» ARTICLE
################

Wind energy sources, along with solar energy sources, are considered to be the most promising renewable energy sources. Wind turbines (WTs) and wind power plants do not produce pollution or emissions, so wind energy conversion is one of the cleanest and safest methods for generating electricity. In 2019, wind energy provided an estimated 6% of the world’s and 15% of the EU’s annual electricity generation (47% in Denmark, the leading wind energy producer) [1]. Under the current rate of progress, wind energy will be able to meet about 29% of the world’s electricity consumption needs by 2030, with this figure reaching 34% by 2050. Falling costs per kilowatt-hour are making wind energy more and more competitive. However, due to the inherent variability of the wind, integration of wind power with the grid has brought various challenges, including power quality, system stability and planning. Contemporary wind energy conversion systems (WECSs) for the commercial production of electric power most often use WTs with horizontal rotational axis (HAWTs) and a three-blade rotor. In this work, we consider a Type 4 WECS, in which an induction or synchronous generator is connected to the grid through a full power converter [2]. Currently, permanent magnet synchronous generators (PMSGs) with back-to-back configuration of voltage source converters (VSCs) are widely used, especially in low-to-medium power WECSs. Their self-excitation property and lack of copper losses in the rotor circuit provide high power factor and efficiency. In WECSs with induction generators, the necessary reactive power has to be supplied through the converter. Neodymium magnets ensure high power density, so PMSGs are smaller in size, which reduces the cost and weight of WECSs. A great advantage of multipole direct-drive PMSG-based WECSs is that they operate at low speed, so the gearbox, one of the most unreliable mechanical components, is not necessary.

################

» PROVIDED DATA
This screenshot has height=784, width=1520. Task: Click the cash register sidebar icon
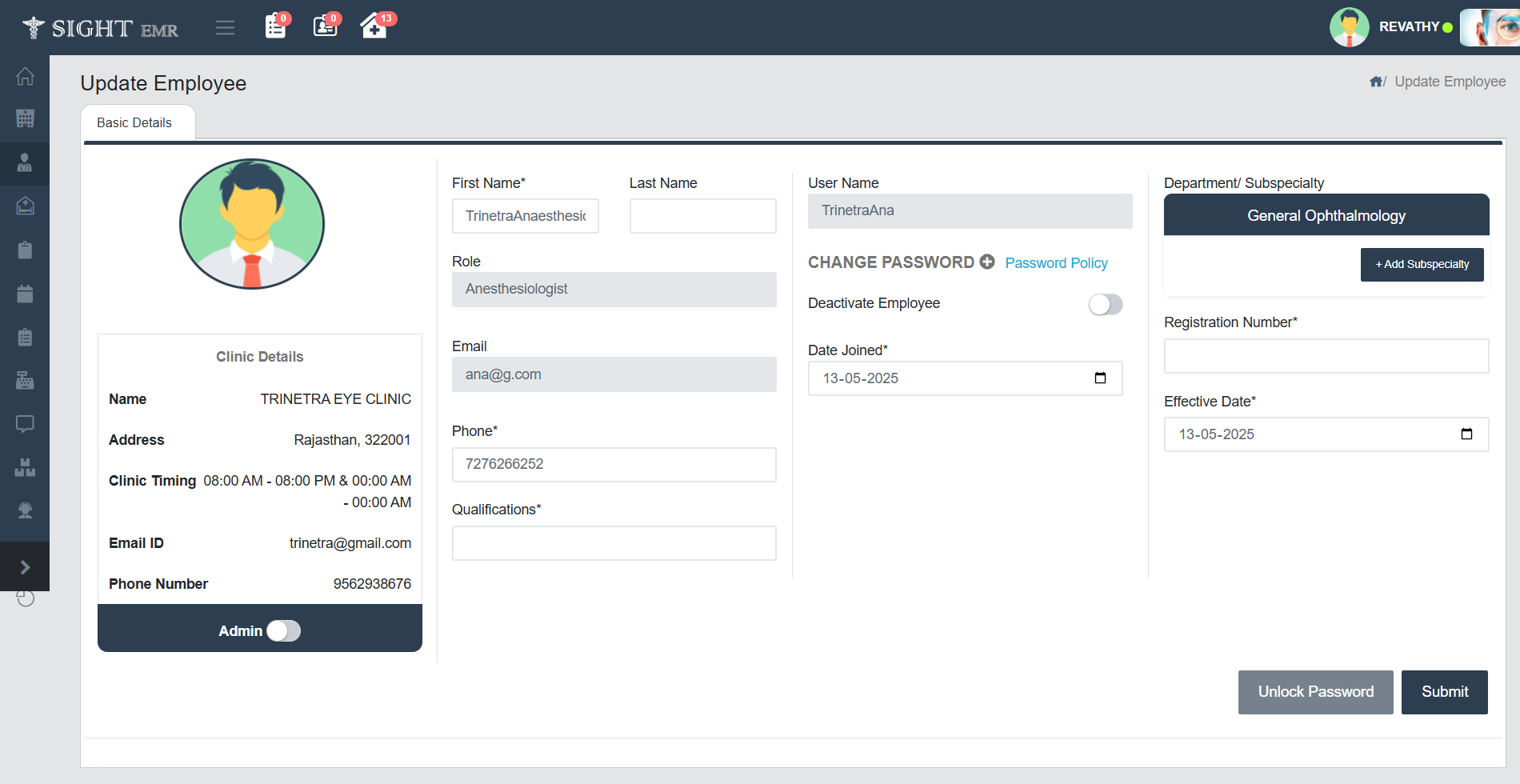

################

» SET EXERCISE A
In the wind energy passage, what share of the EU's annual electricity generation did wind energy provide in 2019?
» SET EXERCISE B
Carry on with the wind energy passage from the point where it stops.
The material placed after the wind energy passage comes from a different source.

» TASK ANSWER A
An estimated 15%.

» TASK ANSWER B
The design and control of contemporary WECSs allow for operation with variable rotational speed (VS). Large WTs are designed with variable-pitch rotor blades, and the pitch angle control is used at high wind speeds (above the WT nominal speed) to reduce the rotor speed and limit the captured power to the generator nominal power. Small WTs often have simpler construction with fixed pitch (so an actuator and mechanical system for pitch change are not required). The special design of blades results in a reduction of the aerodynamic torque above the nominal wind speed due to the stall effect (separation of the laminar airflow around a blade and occurrence of growing turbulence that spreads along a blade, induces drag forces and reduces the aerodynamic torque). Despite the simpler construction, at high wind speeds, passive stall-controlled WECSs have lower efficiency and undergo higher stresses [3].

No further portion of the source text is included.